- Instructions to follow: Format the data as a numbered list, starting at the first line and stopping after the line that contains "will click(x=251, y=549).". Leave out blank lines.

(Records from a data collection)
________________________

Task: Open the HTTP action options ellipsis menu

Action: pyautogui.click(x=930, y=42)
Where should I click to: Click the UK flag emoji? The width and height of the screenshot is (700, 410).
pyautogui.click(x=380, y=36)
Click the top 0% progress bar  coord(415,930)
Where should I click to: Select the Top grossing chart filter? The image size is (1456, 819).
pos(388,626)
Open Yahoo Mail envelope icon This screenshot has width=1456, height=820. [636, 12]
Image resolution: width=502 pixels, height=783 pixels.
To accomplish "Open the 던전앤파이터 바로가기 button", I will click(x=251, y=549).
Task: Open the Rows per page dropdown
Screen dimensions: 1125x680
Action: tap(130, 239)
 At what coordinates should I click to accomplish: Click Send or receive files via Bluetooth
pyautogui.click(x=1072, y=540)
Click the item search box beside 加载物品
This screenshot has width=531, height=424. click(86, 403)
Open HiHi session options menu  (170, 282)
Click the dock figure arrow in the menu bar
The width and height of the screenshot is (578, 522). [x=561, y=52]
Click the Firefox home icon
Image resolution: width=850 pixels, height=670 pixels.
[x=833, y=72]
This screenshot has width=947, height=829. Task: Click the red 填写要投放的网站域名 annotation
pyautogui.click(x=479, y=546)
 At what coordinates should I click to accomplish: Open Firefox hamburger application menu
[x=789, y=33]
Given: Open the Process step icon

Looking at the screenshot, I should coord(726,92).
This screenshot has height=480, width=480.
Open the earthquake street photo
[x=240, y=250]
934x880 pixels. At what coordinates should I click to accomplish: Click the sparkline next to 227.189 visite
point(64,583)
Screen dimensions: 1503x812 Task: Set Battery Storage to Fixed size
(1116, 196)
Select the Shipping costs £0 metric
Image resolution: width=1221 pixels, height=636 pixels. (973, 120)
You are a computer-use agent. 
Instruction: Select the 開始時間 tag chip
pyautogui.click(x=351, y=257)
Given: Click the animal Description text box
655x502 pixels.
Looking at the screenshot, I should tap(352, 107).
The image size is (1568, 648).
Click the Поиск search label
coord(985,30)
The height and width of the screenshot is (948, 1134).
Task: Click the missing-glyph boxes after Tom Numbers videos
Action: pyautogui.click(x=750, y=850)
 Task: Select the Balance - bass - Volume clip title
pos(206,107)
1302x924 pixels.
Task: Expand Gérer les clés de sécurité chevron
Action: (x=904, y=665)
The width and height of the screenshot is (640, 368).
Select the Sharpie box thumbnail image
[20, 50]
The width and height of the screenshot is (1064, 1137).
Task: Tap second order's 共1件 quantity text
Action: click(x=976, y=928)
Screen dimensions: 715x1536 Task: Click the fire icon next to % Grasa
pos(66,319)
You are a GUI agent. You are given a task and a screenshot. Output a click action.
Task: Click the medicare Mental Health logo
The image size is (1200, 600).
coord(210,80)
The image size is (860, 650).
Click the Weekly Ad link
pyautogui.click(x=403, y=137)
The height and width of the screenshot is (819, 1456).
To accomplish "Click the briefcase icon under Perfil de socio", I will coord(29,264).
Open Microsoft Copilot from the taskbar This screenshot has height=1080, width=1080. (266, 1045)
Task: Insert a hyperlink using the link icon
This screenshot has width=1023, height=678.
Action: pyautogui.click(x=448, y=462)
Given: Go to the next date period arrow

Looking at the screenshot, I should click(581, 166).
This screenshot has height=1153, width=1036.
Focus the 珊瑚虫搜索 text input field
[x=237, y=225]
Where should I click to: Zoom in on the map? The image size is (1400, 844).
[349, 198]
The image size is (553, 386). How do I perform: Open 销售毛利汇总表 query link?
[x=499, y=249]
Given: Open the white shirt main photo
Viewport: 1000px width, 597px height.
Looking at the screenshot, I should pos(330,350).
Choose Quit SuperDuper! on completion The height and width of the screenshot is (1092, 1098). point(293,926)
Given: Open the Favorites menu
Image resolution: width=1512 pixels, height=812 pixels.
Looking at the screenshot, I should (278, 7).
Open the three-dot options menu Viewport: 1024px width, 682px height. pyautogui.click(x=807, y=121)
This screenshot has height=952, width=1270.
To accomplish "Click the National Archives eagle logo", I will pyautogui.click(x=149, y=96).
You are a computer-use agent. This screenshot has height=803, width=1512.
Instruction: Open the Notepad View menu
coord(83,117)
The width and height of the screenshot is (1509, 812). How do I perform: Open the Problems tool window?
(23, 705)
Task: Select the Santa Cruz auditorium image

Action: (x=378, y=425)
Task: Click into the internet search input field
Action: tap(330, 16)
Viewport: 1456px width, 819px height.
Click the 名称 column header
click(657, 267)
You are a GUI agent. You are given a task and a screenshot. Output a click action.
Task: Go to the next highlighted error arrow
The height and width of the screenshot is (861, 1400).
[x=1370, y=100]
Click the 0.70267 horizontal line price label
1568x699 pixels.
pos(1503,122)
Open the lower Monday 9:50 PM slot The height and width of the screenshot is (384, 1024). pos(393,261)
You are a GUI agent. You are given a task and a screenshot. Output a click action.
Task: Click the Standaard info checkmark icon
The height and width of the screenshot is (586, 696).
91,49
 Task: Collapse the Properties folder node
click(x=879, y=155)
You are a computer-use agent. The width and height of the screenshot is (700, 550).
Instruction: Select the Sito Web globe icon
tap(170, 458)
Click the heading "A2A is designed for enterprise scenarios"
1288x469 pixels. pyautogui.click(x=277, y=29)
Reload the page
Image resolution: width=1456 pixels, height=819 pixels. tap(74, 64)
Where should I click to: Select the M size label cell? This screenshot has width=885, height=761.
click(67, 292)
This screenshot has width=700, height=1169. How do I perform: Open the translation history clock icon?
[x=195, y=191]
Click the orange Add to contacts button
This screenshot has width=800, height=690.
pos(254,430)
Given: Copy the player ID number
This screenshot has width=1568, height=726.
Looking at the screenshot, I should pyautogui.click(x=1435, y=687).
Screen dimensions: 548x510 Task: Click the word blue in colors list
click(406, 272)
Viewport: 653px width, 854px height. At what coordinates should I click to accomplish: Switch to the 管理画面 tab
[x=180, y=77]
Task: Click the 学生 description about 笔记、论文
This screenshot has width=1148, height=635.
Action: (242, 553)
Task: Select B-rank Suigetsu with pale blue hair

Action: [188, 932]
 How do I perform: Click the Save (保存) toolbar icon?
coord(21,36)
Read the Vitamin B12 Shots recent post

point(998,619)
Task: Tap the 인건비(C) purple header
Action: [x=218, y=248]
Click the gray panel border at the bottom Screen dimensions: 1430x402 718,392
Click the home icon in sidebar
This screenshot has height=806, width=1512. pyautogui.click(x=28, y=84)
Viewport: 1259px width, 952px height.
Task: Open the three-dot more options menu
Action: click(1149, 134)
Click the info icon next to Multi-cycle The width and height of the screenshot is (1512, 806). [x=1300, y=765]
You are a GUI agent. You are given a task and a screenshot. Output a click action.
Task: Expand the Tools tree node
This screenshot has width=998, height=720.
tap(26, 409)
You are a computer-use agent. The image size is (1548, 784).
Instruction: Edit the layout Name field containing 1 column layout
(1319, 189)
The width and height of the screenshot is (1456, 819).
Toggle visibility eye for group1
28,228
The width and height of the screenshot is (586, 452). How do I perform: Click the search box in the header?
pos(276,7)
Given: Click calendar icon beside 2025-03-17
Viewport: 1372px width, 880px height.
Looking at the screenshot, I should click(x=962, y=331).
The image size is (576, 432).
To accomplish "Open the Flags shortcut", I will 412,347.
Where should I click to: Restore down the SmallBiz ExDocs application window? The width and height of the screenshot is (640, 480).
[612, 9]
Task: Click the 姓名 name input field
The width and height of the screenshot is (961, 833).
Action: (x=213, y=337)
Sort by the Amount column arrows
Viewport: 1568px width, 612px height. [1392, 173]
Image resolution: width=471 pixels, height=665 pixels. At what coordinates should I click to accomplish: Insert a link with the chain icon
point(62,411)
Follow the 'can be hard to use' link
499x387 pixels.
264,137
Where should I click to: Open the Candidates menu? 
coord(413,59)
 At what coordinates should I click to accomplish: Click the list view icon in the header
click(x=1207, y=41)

________________________

- Solution to this task:
1. Task: Open the HTTP action options ellipsis menu
2. Action: pyautogui.click(x=930, y=42)
3. Where should I click to: Click the UK flag emoji? The width and height of the screenshot is (700, 410).
4. pyautogui.click(x=380, y=36)
5. Click the top 0% progress bar  coord(415,930)
6. Where should I click to: Select the Top grossing chart filter? The image size is (1456, 819).
7. pos(388,626)
8. Open Yahoo Mail envelope icon This screenshot has width=1456, height=820. [636, 12]
9. Image resolution: width=502 pixels, height=783 pixels.
10. To accomplish "Open the 던전앤파이터 바로가기 button", I will click(x=251, y=549).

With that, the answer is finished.